Jamila was sponsored to attend St. Werburgh’s by one Lord Ferguson, an ageing peer whose previous Doll wife had passed away the year before. He sponsored her because he wished to create a perfect Doll replacement for his former spouse and Jamila came extremely cheaply. With no family to pay off and an evaluation by the Society quite appropriate to a woman of mixed race, she was nigh more expensive than her tuition and hospital bill. Regardless, over the course of her schooling we saw her visibly transformed, her dusky skin slowly bleached china-white, freckles tattooed on her face and her final wig being of flame red so that, at her graduation she was completely unrecognisable from the brown, black-haired girl that had started her schooling with us, and instead appeared as the very stereotype of a Highland dolly wearing only tartan dresses and shawls. We all felt so pleased for her of course, being able to become so beautiful in a way impossible without such serious modifications. What she thought of it however, naturally we never knew. All the “special order” girls were not treated with the same leniency as us; they received no mingling time and did not partake in free-speech dinners, and their transformation was gradual, with many visits to Great Ormond Street throughout their education.


But if we were pleased for Heather Ferguson, then we felt only horror and pity for Sandra Rowe. She was another scholarship pupil, arriving as a wild-haired and uncouth urchin from the backstreets of Manchester with a broad accent and huge command of obscenities.

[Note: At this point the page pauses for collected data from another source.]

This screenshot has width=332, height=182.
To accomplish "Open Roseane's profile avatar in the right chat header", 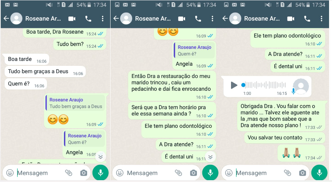I will click(235, 18).
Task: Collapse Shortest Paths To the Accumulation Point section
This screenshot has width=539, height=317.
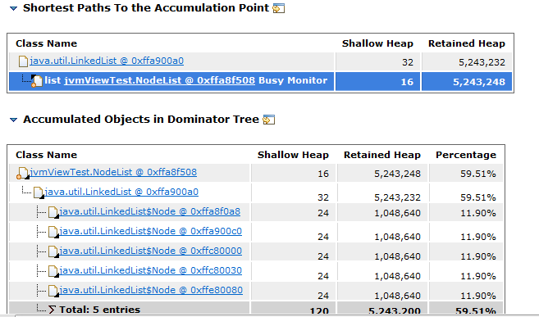Action: (x=13, y=8)
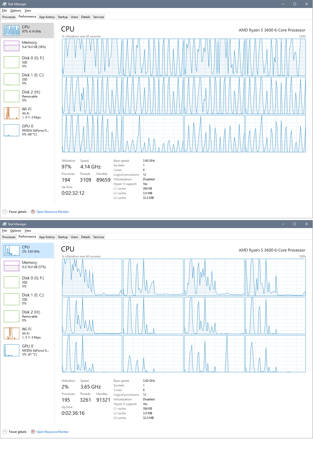Viewport: 313px width, 453px height.
Task: Click the Resource Monitor icon in top window
Action: coord(33,212)
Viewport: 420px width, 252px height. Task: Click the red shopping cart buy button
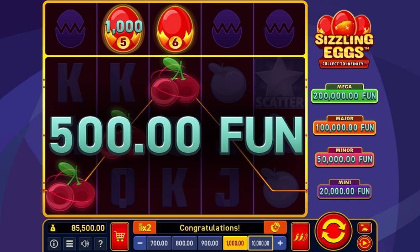(x=120, y=236)
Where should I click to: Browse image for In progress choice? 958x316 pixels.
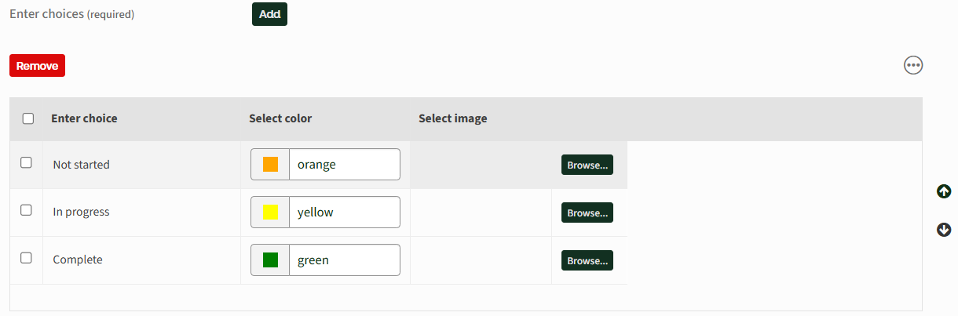pyautogui.click(x=587, y=212)
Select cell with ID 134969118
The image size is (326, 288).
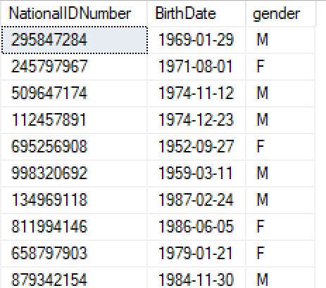coord(74,200)
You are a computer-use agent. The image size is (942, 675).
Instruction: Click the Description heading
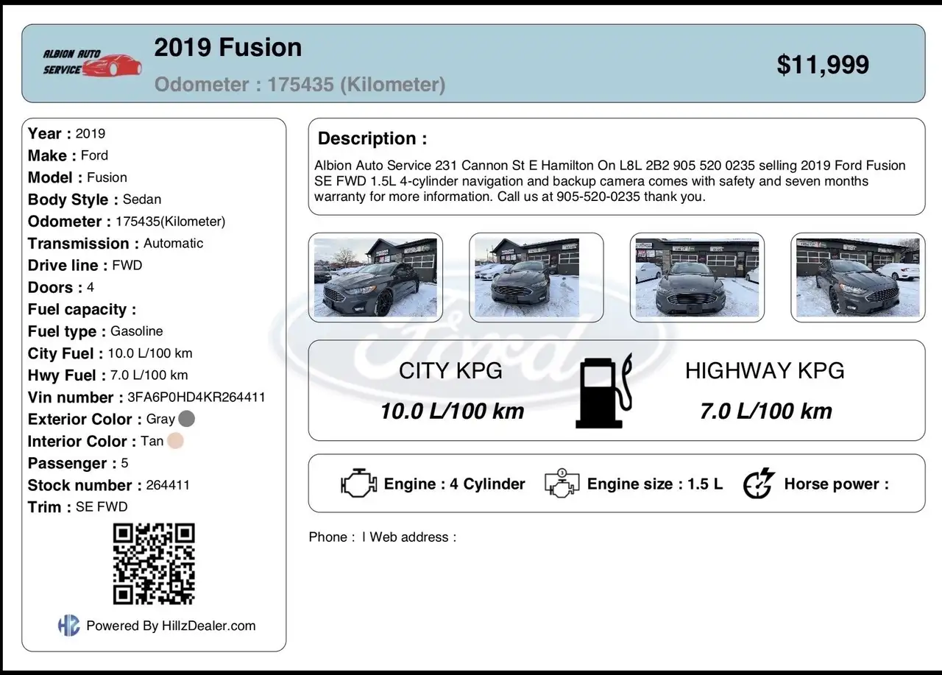pyautogui.click(x=372, y=138)
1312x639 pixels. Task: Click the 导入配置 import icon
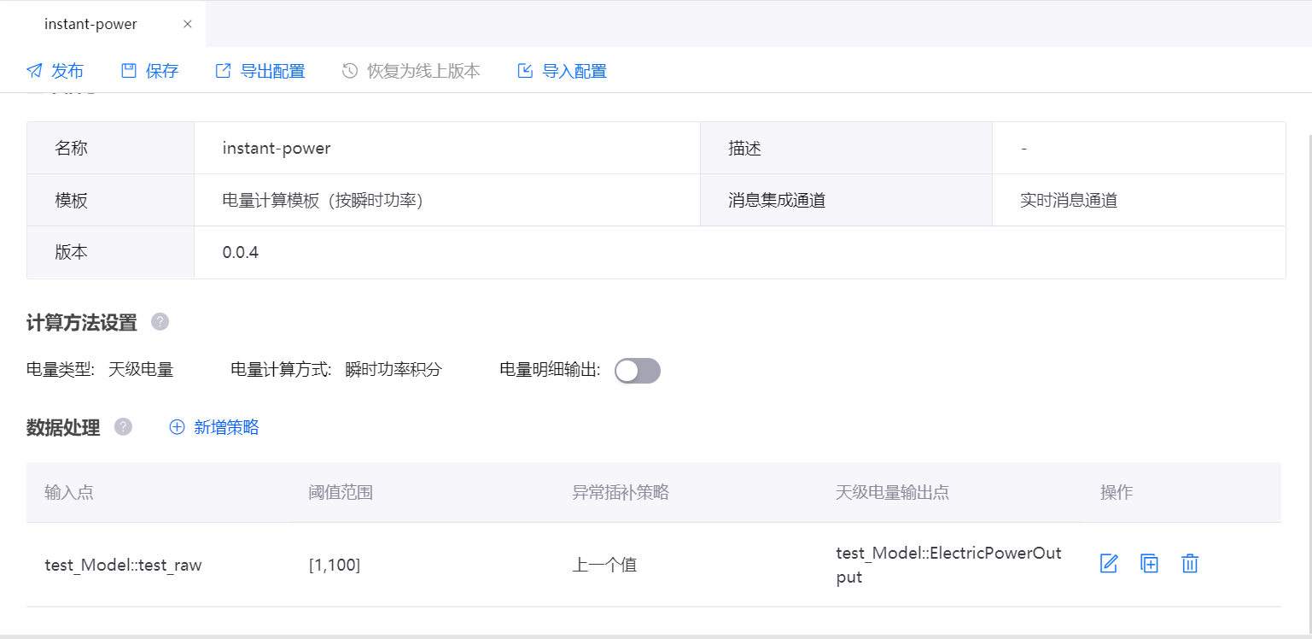pos(525,71)
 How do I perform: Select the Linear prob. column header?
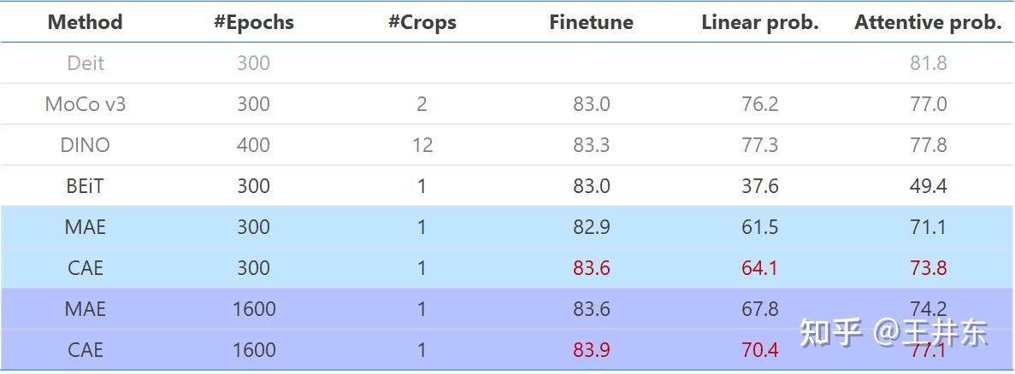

But her sponsor, a Japanese business tycoon named Takayama-san, had a quite different fate in store for her, and she was taken out of our classes most of the time and both trained and modified in a completely different fashion to the rest of us. We watched in horror as progressive operations to her eyes made them more oriental-looking whilst her hair was first dyed then at some point replaced with a jet black wig. Her ability to speak was removed very early on, and she was taught entirely in Japanese whilst from her second year onwards she was dressed only in lavish silk kimonos, albeit still in the muted colours of the St. Werburgh uniform.

Upon graduation and certification, her legal documents renamed her Takayama Yukiko and married her to her sponsor whom she was shipped off to the very next day, her physical dollification complete just as ours was beginning. Like Heather, her previous identity was erased completely, yet unlike that lucky girl she was transformed into a lesser race, not a higher one. None of us could understand why Takayama had not simply used a Japanese girl for his desires.

Years later I received an answer which would have shocked me then: Dolling is illegal in many countries, although bringing over a foreign-made Doll to Japan is not. Apparently, quite a few Asian and African devotees of the Leisurely and Doll ideals do the same as was done to Yukiko, even some Russian comrades in the Kremlin if rumours are to be believed, though they more often consult with expedited modification clinics than with a full boarding school like St. Werburgh’s, where the utmost refinement and a tailored curriculum mark it as world-class — with a tuition to match.

Aficionados from the continent are relatively common, while the Americans have their own strange methods, so they rarely purchase brides from England, but that’s another story.